Anditenri Waru: Salam. Ini pernyataan ustadz, ”kalau adil dalam semua hal, maka ia mencakupi adil terhadap diri sendiri, pada keluarga, Tuhan, agama, Nabi saww, imam as .....dan seterusnya. dimana dengan semua itu berarti telah mencapai taqwa secara yang paling tingginya.” 

Jadi kalau kita melihat definisi adil artinya laki-laki untuk melakukan poligami tidaklah semudah yang dia bayangkan (apalagi kalau adilnya seperti yang ustadz katakan di atas hanya mencakup menginap dan belanja kan kalau laki-laki baca apalagi yang umum, ini mudah) afwan. 

Sinar Agama: Salam dan terimakasih pertanyaannya: 

1- Sekali lagi, adil itu bukan syarat syahnya poligami. 

2- Adil adalah dalam hal-hal lahir, seperti menginap dan belanja. Itupun masih ada lagi bahasan-bahasan lainnya. 

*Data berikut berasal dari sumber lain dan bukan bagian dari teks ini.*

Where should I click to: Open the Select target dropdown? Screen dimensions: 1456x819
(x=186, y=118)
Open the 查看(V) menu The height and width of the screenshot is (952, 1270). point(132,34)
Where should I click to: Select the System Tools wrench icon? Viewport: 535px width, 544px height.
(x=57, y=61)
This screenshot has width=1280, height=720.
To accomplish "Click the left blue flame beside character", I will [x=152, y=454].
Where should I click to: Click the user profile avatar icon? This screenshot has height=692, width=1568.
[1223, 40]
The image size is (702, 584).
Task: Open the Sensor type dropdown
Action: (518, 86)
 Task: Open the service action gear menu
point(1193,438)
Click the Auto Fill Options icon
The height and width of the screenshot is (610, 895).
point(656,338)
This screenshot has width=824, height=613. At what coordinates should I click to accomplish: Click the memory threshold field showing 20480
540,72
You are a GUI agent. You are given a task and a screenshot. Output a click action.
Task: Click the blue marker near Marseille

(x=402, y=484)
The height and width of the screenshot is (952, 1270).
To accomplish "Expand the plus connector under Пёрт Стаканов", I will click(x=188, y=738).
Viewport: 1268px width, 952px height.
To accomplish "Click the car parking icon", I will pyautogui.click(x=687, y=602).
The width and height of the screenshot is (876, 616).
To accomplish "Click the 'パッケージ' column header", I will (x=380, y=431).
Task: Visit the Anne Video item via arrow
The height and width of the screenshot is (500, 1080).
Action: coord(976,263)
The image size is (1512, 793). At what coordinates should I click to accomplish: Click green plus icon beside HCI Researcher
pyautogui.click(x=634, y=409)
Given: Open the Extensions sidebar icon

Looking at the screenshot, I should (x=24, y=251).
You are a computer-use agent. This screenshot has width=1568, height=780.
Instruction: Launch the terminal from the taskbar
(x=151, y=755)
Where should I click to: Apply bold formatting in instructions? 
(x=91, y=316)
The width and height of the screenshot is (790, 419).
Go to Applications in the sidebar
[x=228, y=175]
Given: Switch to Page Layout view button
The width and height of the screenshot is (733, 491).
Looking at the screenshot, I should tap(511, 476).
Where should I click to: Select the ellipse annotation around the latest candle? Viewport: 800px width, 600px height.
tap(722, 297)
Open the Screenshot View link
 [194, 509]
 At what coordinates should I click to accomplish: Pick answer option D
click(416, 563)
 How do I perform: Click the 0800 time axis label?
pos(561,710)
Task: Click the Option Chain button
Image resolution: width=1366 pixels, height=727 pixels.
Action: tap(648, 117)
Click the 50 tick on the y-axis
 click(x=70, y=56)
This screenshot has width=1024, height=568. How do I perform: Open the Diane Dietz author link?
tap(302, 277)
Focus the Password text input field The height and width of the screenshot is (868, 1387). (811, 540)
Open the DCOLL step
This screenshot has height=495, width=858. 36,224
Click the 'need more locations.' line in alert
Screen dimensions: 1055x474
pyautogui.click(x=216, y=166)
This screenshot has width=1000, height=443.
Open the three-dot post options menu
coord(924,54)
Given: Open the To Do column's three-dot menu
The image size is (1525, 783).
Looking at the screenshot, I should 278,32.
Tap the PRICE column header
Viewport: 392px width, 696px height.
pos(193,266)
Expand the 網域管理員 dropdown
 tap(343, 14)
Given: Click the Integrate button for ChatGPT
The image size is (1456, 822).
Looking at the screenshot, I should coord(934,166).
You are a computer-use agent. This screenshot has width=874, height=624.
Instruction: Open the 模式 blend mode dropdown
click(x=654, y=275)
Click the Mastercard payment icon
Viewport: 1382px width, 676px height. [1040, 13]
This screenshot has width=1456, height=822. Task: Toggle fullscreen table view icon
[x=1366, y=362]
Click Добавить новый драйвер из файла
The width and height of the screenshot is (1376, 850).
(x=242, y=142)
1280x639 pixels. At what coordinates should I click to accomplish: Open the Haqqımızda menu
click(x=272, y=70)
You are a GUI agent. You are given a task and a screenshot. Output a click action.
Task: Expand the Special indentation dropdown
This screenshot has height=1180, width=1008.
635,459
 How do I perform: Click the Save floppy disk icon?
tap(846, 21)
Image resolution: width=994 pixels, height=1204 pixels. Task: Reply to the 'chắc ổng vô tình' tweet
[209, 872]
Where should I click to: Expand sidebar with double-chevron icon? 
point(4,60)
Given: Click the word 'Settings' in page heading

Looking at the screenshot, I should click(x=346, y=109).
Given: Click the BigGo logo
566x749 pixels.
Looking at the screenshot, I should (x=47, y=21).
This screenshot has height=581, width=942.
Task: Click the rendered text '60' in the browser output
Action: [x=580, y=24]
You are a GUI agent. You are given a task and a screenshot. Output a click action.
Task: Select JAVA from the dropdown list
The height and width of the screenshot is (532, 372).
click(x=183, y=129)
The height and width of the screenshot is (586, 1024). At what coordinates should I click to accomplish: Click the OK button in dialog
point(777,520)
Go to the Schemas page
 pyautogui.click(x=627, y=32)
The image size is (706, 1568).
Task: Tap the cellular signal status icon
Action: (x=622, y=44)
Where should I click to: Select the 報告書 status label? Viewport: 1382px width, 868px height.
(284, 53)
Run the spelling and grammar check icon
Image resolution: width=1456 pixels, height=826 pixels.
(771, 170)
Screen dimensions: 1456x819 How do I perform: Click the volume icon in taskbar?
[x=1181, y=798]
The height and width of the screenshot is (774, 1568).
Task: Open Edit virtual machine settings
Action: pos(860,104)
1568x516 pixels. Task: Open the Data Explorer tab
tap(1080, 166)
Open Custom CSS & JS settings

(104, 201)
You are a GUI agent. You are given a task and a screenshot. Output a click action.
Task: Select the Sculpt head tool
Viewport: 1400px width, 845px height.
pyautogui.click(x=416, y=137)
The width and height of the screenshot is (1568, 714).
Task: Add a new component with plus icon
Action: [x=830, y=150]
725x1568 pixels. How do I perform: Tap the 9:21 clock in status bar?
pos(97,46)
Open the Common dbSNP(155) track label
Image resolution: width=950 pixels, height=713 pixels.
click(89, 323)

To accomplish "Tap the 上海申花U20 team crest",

3- Cinta itu tidak wajib sama dan adil. Karena di samping mustahil, juga tidak diwajibkan agama. 

Mustahilnya, bisa dari sisi obyek bisa dari sisi subyek. Yang lebih mirip dengan sifat-sifat subyek dari obyeknya/ istrinya, maka secara natural akan lebih terasa nyaman. Itu kalau kita lihat sebagai kecenderungan natural. Apalagi setiap orang itu memiliki ketaatan dan ketaqwaan yang sangat mungkin berbeda. Lah, bagaimana mungkin manusia normal, sama dalam menyintai istrinya yang taat pada dirinya dan taqwa pada Allah dengan istrinya yang kasar padanya dan tidak taqwa pada Allah. Allah sendiri justru melarang mencintai yang tidak taqwa dalam arti pembuat ketidaktaqwaan itu. Mana mungkin istri yang khianat dalam amanat disuruh cintai seperti menyintai yang taat dan amanat. Islam sendiri menolak hal ini. 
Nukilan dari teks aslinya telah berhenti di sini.